US Army soldier and Medal of Honor recipient (1833–1891)

Horatio Latin Birdsall (July 16, 1833 – November 29, 1891) was a sergeant who served the Union Army during the American Civil War. He was part of Company B in the 3rd Regiment Iowa Volunteer Cavalry. Birdsall was awarded a Medal of Honor.

==Early life==
Birdsall was born in Monroe County, New York.

==Service==
Birdsall, at the time of the Civil War's breakout, was an inhabitant of Iowa. He enlisted in the 3rd Iowa Cavalry at Keokuk.
When General James H. Wilson moved on Columbus, Georgia, the 3rd Regiment accompanied him. In the Battle of Columbus, Birdsall and his regiment attacked a series of Confederate entrenchments that protected a bridge over the Chattahoochee River. The Regiment captured the entrenchments and bridge; Birdsall captured the Confederate flag-bearer and the flag. For the capture of the flagbearer, Birdsall won the Medal of Honor.

During the war, Birdsall lost a part of his right thumb and was wounded in the head.

==Later life and death==
Birdsall moved to Lawrence, Kansas after the war ended. He died November 29, 1891, and was buried at Arlington National Cemetery, Arlington, Virginia.

Material

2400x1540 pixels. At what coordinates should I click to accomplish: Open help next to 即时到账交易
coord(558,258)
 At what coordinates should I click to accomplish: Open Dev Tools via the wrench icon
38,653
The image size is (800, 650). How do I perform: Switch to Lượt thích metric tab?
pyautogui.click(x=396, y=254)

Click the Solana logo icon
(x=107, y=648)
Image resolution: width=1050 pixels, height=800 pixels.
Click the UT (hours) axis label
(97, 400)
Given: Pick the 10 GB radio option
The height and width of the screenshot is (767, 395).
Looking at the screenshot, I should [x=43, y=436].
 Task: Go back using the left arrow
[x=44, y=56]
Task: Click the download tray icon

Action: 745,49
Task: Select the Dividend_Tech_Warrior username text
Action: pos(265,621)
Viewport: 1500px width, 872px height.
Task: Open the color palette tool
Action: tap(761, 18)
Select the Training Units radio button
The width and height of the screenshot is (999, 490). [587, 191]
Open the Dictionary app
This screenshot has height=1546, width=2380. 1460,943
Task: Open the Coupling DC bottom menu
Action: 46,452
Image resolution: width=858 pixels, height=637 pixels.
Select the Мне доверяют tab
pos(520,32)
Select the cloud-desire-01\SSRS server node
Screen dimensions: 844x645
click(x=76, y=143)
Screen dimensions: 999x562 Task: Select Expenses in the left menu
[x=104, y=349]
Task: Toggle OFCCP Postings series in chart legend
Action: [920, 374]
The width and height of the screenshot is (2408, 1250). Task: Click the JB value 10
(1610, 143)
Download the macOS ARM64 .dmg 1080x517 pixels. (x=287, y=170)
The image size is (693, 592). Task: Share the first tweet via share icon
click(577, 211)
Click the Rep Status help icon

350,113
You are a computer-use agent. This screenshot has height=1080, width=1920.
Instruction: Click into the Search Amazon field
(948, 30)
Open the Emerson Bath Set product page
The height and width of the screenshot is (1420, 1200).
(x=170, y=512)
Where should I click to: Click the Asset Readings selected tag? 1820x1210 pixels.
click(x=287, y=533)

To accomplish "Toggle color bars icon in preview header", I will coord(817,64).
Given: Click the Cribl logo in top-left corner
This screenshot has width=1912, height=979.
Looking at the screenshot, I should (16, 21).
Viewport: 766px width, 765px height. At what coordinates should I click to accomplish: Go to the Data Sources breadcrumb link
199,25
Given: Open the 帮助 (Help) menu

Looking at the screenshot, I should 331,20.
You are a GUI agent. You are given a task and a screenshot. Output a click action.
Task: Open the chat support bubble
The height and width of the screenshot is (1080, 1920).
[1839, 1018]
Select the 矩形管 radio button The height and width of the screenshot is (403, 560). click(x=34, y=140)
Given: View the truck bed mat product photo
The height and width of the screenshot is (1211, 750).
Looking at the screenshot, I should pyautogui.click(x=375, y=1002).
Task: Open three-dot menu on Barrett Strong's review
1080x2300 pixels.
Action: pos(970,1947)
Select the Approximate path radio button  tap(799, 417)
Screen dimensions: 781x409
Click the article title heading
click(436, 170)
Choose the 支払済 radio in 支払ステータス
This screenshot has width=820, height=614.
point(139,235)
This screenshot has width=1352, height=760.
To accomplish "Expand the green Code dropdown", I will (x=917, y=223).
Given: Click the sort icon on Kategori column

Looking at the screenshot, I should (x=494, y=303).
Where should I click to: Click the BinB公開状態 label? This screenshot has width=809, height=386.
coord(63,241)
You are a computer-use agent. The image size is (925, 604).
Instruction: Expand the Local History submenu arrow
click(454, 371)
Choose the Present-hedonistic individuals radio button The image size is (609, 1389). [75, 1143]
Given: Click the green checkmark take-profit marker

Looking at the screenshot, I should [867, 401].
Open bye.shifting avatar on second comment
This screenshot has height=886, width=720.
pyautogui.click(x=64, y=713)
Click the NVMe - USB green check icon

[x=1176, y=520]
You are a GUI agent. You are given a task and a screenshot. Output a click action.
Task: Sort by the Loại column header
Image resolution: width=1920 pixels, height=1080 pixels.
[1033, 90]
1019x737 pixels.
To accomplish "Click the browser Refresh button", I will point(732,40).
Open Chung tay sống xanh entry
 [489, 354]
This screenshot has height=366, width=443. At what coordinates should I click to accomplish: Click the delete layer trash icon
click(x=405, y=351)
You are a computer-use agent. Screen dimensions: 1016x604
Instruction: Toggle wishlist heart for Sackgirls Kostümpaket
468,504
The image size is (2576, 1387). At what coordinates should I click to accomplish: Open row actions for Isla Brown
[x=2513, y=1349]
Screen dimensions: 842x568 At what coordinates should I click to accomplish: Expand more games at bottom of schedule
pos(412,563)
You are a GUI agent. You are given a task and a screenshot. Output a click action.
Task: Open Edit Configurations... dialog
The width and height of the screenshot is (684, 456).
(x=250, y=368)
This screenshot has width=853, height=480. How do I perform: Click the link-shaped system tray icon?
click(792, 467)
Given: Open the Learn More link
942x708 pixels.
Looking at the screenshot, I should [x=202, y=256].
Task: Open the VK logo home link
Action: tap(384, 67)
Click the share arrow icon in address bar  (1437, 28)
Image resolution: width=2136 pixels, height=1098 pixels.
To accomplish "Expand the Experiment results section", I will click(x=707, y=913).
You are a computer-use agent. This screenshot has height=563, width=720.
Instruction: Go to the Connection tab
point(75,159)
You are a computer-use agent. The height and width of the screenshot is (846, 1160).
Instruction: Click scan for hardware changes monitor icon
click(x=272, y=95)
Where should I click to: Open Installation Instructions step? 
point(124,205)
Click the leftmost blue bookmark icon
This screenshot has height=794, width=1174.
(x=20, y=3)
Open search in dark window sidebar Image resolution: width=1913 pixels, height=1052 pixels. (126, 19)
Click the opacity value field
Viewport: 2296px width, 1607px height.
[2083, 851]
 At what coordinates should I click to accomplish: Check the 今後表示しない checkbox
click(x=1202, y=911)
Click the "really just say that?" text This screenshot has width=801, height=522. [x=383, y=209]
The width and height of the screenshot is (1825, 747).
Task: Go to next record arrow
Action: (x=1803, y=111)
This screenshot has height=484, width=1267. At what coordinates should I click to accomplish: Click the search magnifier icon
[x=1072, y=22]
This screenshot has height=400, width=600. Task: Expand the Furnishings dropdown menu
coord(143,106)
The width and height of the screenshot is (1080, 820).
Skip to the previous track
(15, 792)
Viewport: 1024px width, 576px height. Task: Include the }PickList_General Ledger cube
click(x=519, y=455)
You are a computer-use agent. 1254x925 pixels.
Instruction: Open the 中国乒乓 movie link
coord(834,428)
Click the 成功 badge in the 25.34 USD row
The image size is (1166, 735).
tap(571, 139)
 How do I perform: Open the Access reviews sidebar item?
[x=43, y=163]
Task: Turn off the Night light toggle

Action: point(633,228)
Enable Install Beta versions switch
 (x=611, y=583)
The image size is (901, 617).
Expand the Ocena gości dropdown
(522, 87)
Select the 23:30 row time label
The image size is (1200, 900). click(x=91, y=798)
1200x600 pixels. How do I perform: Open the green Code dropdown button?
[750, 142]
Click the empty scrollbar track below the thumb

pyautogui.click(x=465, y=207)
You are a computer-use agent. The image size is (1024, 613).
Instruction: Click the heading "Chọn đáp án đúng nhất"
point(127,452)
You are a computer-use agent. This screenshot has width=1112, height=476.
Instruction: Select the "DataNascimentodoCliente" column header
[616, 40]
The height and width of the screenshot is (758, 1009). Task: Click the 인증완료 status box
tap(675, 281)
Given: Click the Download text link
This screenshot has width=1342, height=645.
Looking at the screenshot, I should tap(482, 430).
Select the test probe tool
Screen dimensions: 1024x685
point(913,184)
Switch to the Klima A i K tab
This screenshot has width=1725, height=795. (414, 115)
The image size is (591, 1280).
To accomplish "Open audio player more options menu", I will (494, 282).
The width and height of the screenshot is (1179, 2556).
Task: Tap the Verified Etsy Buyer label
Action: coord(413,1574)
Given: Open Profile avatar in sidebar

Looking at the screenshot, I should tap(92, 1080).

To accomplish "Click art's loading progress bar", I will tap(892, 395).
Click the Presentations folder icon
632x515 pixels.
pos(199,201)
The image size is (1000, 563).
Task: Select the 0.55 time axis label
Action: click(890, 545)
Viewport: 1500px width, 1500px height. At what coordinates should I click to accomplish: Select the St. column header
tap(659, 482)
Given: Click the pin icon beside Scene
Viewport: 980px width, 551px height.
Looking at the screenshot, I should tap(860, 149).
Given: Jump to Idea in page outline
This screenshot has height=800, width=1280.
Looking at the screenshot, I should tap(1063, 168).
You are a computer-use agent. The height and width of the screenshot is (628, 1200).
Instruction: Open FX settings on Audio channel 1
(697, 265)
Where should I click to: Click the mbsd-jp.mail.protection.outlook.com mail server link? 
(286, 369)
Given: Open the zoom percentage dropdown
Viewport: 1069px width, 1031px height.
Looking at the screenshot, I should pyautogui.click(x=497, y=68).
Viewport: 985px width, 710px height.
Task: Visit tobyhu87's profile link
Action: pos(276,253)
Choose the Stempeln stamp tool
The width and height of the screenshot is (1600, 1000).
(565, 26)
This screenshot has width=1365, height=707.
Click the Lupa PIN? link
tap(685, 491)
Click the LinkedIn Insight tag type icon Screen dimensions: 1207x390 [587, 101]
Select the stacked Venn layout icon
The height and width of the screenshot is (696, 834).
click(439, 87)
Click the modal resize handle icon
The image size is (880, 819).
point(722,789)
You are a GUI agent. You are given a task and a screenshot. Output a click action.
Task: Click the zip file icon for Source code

Written exercise 1
According to the biography of Horatio Latin Birdsall, in what town did he enlist in the 3rd Iowa Cavalry?
Written exercise 2
Repeat the passage of the Birdsall biography starting with "When General James" and going on through "the Medal of Honor.".
The data can be left aside.

Written solution 1
Keokuk.

Written solution 2
When General James H. Wilson moved on Columbus, Georgia, the 3rd Regiment accompanied him. In the Battle of Columbus, Birdsall and his regiment attacked a series of Confederate entrenchments that protected a bridge over the Chattahoochee River. The Regiment captured the entrenchments and bridge; Birdsall captured the Confederate flag-bearer and the flag. For the capture of the flagbearer, Birdsall won the Medal of Honor.